FRAUD STATEMENT TO ARKANSAS APPLICANTS
Any person who knowingly presents a false or fraudulent claim for payment of a loss or benefit or knowingly presents false
information in an application for insurance is guilty of a crime and may be subject to fines and confinement in prison.
FRAUD STATEMENT TO COLORADO APPLICANTS
It is unlawful to knowingly provide false, incomplete, or misleading facts or information to an insurance company for the
purpose of defrauding or attempting to defraud the company. Penalties may include imprisonment, fines, denial of
insurance and civil damages.

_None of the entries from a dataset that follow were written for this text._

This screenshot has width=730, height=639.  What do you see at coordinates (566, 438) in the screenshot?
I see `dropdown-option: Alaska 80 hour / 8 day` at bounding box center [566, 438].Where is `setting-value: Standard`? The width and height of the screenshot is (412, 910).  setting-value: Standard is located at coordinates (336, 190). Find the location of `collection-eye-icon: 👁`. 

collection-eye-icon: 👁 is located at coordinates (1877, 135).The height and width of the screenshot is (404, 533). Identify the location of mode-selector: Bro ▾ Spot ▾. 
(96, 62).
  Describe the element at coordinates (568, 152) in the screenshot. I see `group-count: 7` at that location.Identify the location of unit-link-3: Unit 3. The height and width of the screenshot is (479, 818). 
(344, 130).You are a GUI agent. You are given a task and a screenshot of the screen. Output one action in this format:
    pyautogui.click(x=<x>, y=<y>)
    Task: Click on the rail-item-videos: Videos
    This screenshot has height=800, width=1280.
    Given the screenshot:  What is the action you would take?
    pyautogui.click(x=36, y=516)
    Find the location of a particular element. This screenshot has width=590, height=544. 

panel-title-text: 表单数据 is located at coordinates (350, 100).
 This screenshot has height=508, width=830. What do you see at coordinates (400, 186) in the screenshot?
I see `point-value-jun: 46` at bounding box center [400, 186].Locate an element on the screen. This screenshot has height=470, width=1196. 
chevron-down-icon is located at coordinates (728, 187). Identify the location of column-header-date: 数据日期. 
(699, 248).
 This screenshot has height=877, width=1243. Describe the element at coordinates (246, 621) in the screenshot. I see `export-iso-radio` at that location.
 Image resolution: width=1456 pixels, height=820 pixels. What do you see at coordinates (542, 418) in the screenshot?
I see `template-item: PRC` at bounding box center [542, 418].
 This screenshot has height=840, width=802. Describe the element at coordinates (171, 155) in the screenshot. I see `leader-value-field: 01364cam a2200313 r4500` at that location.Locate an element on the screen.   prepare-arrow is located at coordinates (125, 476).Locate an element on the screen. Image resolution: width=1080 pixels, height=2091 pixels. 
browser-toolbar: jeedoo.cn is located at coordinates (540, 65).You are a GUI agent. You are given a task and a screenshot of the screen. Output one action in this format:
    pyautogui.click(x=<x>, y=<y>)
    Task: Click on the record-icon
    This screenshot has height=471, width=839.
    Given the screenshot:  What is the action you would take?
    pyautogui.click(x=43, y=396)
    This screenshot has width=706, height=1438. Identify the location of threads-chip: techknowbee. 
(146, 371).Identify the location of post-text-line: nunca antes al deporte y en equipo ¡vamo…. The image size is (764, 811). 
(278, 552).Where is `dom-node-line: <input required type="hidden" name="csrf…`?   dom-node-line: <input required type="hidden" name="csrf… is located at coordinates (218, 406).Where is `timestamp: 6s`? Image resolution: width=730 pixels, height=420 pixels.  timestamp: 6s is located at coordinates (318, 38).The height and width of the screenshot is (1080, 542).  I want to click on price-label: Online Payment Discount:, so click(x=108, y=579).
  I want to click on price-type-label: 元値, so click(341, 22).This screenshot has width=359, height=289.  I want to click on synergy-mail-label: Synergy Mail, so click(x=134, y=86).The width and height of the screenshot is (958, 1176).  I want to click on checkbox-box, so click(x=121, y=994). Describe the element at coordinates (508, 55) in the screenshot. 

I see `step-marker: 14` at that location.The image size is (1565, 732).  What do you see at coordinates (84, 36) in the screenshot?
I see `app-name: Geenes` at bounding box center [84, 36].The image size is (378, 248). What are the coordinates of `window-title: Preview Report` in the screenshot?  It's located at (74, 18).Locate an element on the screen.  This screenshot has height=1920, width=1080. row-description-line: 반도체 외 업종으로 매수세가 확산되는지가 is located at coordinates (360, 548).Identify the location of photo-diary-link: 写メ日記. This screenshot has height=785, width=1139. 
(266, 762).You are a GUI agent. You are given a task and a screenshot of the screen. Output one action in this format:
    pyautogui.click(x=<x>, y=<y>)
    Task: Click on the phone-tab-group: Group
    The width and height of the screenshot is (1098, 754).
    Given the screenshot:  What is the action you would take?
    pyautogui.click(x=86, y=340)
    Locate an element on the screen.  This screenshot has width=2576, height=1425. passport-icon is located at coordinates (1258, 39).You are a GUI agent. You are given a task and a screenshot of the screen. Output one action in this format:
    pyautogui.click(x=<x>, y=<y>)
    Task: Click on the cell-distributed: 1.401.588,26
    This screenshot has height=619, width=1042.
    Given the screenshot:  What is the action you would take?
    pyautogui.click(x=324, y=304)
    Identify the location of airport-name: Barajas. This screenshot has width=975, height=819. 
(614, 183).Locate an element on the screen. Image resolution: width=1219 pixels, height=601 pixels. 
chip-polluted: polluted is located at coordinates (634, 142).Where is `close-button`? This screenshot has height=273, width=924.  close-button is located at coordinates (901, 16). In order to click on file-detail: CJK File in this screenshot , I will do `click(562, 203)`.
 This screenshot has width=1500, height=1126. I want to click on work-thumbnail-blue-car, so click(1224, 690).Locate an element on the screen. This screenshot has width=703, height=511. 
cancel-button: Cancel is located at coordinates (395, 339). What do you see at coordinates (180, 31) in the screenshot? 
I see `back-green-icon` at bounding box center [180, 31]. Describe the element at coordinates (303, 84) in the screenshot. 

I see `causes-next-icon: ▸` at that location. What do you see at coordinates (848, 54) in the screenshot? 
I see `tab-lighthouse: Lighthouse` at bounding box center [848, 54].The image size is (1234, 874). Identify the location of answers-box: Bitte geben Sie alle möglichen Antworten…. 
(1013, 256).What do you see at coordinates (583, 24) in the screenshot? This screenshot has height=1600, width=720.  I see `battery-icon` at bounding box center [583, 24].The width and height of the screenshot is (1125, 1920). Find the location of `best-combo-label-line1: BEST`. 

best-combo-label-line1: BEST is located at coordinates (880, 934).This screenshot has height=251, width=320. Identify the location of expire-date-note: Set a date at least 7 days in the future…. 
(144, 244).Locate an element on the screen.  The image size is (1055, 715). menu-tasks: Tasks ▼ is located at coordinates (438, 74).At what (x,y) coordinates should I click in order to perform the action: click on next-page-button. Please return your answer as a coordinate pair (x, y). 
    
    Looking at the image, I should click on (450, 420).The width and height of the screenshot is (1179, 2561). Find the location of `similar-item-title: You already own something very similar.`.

Any insurance company or agent of an insurance company who knowingly provides false,
incomplete, or misleading facts or information to a policyholder or claimant for the purpose of defrauding or attempting to
defraud the policyholder or claimant with regard to settlement or award payable from insurance proceeds shall be reported
to the Colorado division of insurance within the department of regulatory agencies.
FRAUD STATEMENT TO DISTRICT OF COLUMBIA APPLICANTS
WARNING: It is a crime to provide false or misleading information to an insurer for the purpose of defrauding the insurer
or any other person. Penalties include imprisonment and/or fines. In addition, an insurer may deny insurance benefits if
false information materially related to a claim was provided by the applicant.
FRAUD STATEMENT TO FLORIDA APPLICANTS
Any person who knowingly, and with intent to injure, defraud, or deceive any insurer files a statement of claim or an
application containing any false, incomplete or misleading information is guilty of a felony of the third degree.
FRAUD STATEMENT TO KENTUCKY APPLICANTS
Any person who knowingly and with intent to defraud any insurance company or other person files an application for
insurance containing any materially false information, or conceals, for the purpose of misleading, information concerning
any fact material thereto, commits a fraudulent insurance act, which is a crime.